Ехать или нет — вопрос столетия
Я Майк Мирер, доктор медицины в США. И это не инструкция по переезду, а лишь напоминание о том, к чему стоит быть готовым

Рейс компании Pan American. Фото из архива автора
Прошло каких-нибудь тридцать лет, и снова вопрос ехать — не ехать актуален как никогда. Понятно, что не для всех, но для тех, у кого есть мозг и понимание, что повтора жизни не будет ни для них, ни для их детей.
Прокатившись на карусели истории под хлопушки и салют, опять приехали к той же остановке. Всем опять предлагают слезть и пересесть с кораблика на танкетку… Между тем всегда находятся те, кто для себя решил: все, накатался — и тихонько направляются прямиком к выходу…
Эта тема может быть еще интересней в свете недавнего вброса от «думских умников» идеи запрета для россиян участвовать в традиционной лотерее грин-карт. Не хотелось бы каркать, но, возможно, и эта лавочка будет прикрыта.
Одинаковой иммиграции не бывает, это примерно как нельзя дважды войти в одну и ту же реку, но общие свойства пересадки корней схожи. Это, разумеется, не инструкция по переезду, а лишь напоминание о том, к чему стоит быть готовым в случае принятия решения об отъезде.

> **Задание**: Соответствуют ли тексту о том, ехать или нет, следующие утверждения: (а) автор — доктор медицины в США; (б) текст задуман как инструкция по переезду; (в) автор считает, что иммиграция у всех проходит одинаково? Для каждого ответьте «да» или «нет» и приведите решающие слова текста точной цитатой.

> **Исходные данные**:
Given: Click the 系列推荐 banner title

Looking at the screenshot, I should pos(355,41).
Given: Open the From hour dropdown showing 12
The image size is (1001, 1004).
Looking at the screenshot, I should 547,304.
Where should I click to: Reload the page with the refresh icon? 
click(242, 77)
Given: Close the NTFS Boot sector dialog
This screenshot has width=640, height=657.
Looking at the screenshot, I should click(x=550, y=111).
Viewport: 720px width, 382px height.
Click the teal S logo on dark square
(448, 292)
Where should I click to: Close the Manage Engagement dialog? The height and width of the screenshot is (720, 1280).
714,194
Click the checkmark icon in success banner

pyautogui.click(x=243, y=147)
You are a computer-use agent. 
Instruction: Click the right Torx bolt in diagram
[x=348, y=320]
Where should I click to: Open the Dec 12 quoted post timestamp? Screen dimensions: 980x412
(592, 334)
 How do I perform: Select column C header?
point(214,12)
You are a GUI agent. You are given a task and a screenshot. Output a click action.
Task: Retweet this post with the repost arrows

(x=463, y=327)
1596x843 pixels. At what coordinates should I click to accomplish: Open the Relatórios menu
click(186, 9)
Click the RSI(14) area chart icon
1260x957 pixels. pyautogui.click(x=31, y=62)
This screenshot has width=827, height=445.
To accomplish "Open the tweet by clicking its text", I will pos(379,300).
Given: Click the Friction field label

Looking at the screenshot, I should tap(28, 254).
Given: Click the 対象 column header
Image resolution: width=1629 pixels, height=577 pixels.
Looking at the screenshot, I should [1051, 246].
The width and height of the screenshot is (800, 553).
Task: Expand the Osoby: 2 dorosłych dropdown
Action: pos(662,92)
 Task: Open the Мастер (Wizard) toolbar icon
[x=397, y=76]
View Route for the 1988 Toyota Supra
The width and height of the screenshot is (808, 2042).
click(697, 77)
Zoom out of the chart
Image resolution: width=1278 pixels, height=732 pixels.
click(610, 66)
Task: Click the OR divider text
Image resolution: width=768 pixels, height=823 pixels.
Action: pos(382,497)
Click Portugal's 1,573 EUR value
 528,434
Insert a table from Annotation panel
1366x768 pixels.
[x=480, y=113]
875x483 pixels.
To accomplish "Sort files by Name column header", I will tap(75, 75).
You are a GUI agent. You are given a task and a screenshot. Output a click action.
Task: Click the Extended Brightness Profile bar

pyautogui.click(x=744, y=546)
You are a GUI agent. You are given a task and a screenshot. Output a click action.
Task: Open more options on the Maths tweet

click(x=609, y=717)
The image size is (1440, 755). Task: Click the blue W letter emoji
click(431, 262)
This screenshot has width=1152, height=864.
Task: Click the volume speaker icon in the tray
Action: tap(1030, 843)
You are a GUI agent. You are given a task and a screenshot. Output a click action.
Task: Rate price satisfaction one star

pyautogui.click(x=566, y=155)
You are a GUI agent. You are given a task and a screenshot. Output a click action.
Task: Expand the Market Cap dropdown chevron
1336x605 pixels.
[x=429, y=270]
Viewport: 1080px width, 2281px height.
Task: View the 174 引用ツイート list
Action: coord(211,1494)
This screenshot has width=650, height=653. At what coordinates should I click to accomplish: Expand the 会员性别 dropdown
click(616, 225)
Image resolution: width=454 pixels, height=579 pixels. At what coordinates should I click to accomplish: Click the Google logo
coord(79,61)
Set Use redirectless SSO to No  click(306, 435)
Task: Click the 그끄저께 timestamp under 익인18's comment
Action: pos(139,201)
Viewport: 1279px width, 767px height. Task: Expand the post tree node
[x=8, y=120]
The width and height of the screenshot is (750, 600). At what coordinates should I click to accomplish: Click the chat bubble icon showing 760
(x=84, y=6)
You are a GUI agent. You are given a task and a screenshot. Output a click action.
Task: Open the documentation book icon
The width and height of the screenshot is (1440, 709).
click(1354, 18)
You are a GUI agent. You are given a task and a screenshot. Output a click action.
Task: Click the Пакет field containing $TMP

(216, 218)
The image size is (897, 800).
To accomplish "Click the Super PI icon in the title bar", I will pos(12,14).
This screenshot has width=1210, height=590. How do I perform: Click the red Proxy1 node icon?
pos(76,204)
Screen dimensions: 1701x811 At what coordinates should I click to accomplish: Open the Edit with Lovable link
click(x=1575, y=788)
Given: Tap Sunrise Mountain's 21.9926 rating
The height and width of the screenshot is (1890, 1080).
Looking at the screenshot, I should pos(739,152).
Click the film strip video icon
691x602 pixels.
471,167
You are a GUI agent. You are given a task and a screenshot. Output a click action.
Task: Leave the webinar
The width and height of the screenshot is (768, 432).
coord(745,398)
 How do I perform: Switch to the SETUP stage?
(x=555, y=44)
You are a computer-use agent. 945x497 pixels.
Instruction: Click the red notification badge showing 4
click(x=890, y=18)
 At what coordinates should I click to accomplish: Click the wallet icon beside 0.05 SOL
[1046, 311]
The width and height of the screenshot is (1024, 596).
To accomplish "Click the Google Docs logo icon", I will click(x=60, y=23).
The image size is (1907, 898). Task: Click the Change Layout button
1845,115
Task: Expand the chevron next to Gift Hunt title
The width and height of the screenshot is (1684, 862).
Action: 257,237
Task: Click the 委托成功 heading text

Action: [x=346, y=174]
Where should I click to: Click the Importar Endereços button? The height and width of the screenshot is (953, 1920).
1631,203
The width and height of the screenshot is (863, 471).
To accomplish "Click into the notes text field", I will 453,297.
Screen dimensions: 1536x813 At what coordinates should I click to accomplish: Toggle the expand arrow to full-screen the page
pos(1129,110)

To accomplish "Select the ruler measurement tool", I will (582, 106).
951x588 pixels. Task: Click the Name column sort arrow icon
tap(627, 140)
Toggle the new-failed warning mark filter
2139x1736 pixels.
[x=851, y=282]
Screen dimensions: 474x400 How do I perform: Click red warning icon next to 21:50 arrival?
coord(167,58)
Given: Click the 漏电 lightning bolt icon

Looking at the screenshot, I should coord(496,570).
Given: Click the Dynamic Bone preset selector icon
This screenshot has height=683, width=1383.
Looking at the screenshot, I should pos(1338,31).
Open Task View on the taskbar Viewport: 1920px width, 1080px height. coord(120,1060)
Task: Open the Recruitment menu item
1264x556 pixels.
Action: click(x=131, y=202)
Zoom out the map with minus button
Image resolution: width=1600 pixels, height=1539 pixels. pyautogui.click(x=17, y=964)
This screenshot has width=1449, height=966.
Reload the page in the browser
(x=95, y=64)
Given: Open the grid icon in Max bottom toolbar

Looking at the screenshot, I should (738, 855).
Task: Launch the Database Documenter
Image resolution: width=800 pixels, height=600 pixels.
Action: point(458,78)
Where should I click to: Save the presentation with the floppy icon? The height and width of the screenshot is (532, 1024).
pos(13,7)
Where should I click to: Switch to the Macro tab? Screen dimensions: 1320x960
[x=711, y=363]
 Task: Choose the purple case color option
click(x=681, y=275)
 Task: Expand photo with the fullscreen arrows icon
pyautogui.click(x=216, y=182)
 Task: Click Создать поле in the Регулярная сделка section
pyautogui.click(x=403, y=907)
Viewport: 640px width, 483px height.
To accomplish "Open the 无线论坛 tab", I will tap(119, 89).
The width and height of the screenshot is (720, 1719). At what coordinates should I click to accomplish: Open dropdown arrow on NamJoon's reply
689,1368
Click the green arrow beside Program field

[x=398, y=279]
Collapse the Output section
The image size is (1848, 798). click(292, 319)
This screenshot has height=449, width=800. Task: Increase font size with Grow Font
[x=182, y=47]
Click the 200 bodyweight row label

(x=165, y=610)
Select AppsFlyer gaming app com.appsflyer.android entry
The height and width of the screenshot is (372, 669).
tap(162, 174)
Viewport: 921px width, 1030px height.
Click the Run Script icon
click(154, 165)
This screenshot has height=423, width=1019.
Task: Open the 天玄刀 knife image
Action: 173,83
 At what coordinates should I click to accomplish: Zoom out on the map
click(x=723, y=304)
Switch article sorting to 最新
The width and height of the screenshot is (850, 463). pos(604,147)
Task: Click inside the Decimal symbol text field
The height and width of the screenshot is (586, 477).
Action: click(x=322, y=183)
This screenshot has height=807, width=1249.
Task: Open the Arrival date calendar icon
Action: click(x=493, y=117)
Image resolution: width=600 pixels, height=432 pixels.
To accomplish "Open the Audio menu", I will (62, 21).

> **Ответ на задание**:
(а) Да: «Я Майк Мирер, доктор медицины в США».
(б) Нет: «Это, разумеется, не инструкция по переезду».
(в) Нет: «Одинаковой иммиграции не бывает».